Dans ce dernier enregistrement audio, Shekau accuse Abu Zinnira d’avoir tenté de le renverser avec un autre commandant, Baba Ammar. Ils les accusent également d’avoir mené des combats sans son consentement et d’avoir fait courir le bruit qu’il était devenu incapable de mener l’insurrection.
« Dites-moi quelle est la punition pour ceux qui complotent contre leur chef? », interroge Shekau pendant cette réunion. « De par notre code d’allégeance, nous n’hésiterons pas à sanctionner tout élément qui commet ce crime ».

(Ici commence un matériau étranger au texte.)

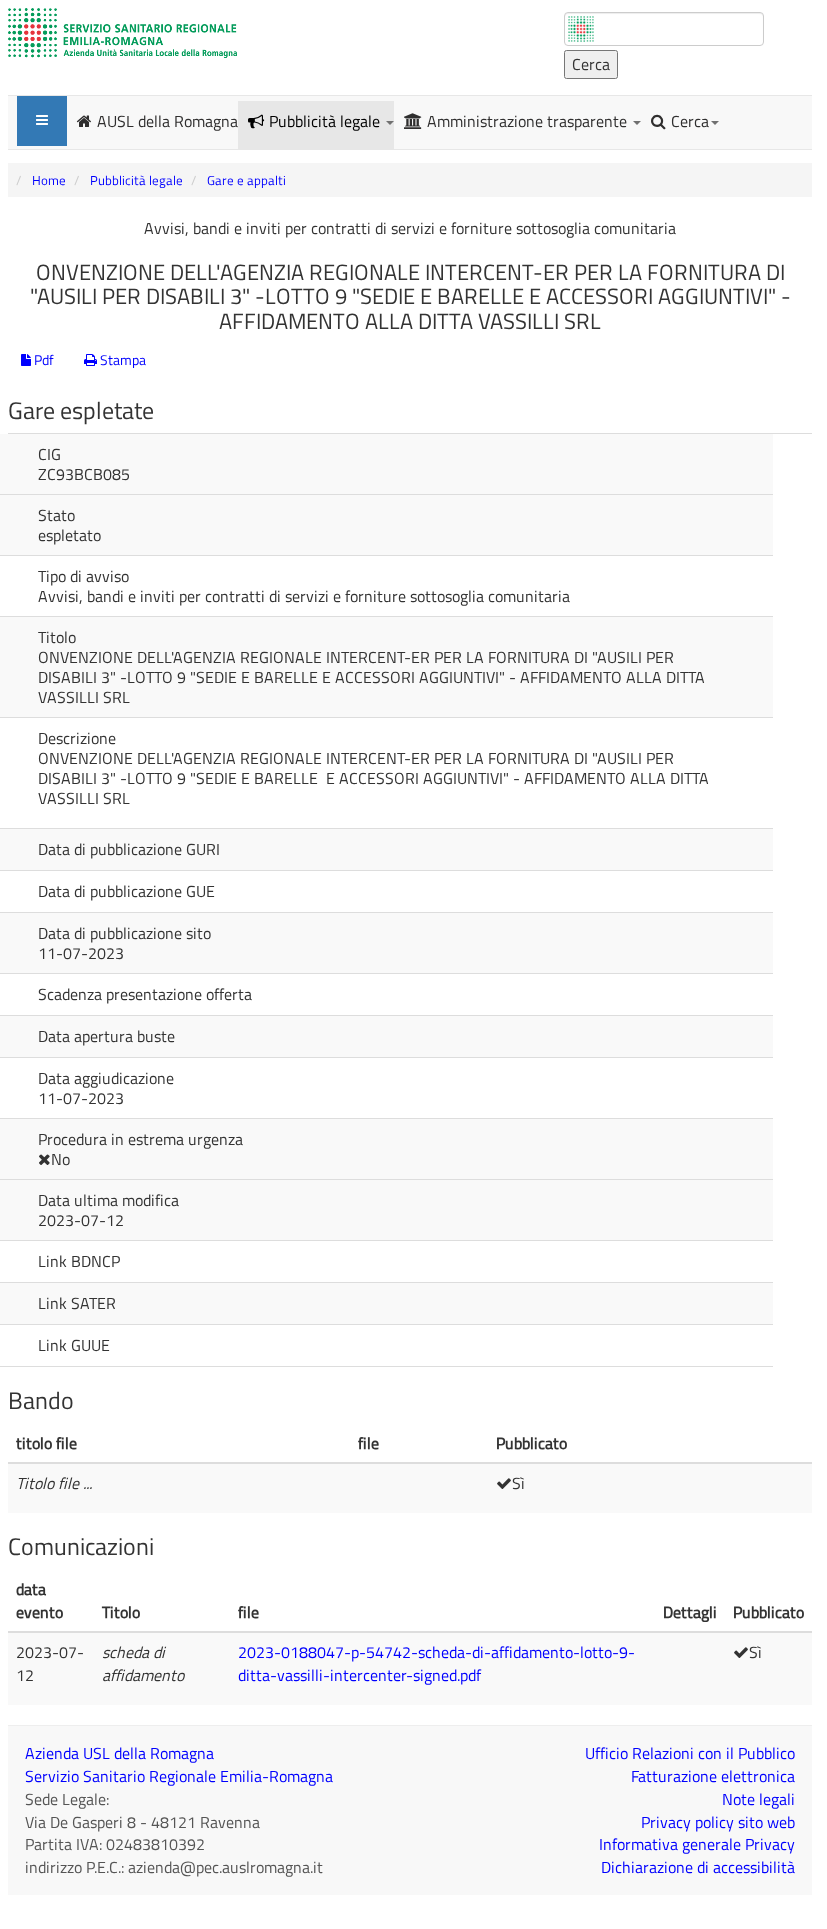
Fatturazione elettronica (713, 1776)
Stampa (121, 359)
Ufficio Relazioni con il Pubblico (690, 1753)
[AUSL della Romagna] (122, 33)
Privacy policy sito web (718, 1822)
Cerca (690, 121)
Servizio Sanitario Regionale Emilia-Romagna (179, 1776)
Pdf (42, 359)
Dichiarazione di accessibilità (698, 1867)
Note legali (758, 1799)
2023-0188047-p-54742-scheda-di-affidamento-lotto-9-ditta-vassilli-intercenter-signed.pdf (436, 1663)
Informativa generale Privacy (697, 1844)
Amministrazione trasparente (529, 121)
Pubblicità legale (326, 121)
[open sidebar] (42, 121)
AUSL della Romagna (167, 120)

« Des avocats envoyés par le diable sont au travail, et essaient d’instiller le doute dans les esprits de nos combattants, car ils réalisent maintenant que nous sommes sur le point de gagner notre jihad », poursuit Shekau, cependant en position de faiblesse, contre les forces de sécurité nigérianes et contre son propre clan.
Paranoïa
Abubakar Shekau est le visage le plus célèbre de cette insurrection qui a fait au moins 20.000 morts et 2,6 millions de déplacés. Il apparaît dans plusieurs vidéos pour revendiquer des attaques, apparaissant souvent délirant.
Mais en août dernier, l’organisation de l’Etat Islamique, à laquelle Boko Haram a prêté allégeance en 2015, a désigné un autre « wali » (chef) en la personne d’Abou Mosab Al Barnaoui – fils du fondateur Mohamed Yusuf – pour diriger l’Etat Islamique d’Afrique de l’Ouest ».
Al Barnaoui et son bras droit Mamman Nur reprochaient déjà à l’époque à Shekau ses « tendances dictatoriales » et l’accusaient d’avoir assassiné des commandants dans des accès de paranoïa.
Abu Zinnira, qui apparaissait sur des vidéos toujours en tenue de camouflage militaire, turban sur la tête et le visage caché, était considéré comme un des porte-parole de Boko Haram, « une figure assez connue », selon M. St-Pierre, « qui parvenait à faire consensus dans plusieurs cercles du groupe ».
« Ces révélations ne font que confirmer les rapports qui circulent depuis plusieurs mois au sujet des disputes particulièrement intenses entre Shekau et ses commandants sur les questions de stratégie, de tactique et de logistique », analyse Nnamdi Obasi, pour International Crisis Group.
« Eliminer des adversaires, qu’ils soient réels ou fantasmés, peut toutefois avoir un effet double », explique à l’AFP le chercheur, basé à Abuja. « Cela peut consolider le pouvoir de Shekau, qui se retrouverait entouré d’un noyau dur et fidèle, ou créer davantage de divisons et donc affaiblir cette faction du groupe. »
Dès à présent, bien que le groupe jihadiste nigérian revendique très peu de ses attaques, la différence entre les deux factions est de plus en plus remarquable.
L’armée nigériane a affirmé en décembre avoir « nettoyé la forêt de Sambisa », bastion de la faction Shekau, dont les combattants se sont retranchés plus au nord, vers Marte.
Et la faction d’Al Barnaoui, active sur les contours du lac Tchad et à la frontière avec le Niger mène des attaques régulières contre les forces de sécurité.
Ainsi, vendredi, 7 soldats nigérians ont été tués par ce groupe au cours d’une attaque d’un poste militaire dans le nord-est du pays.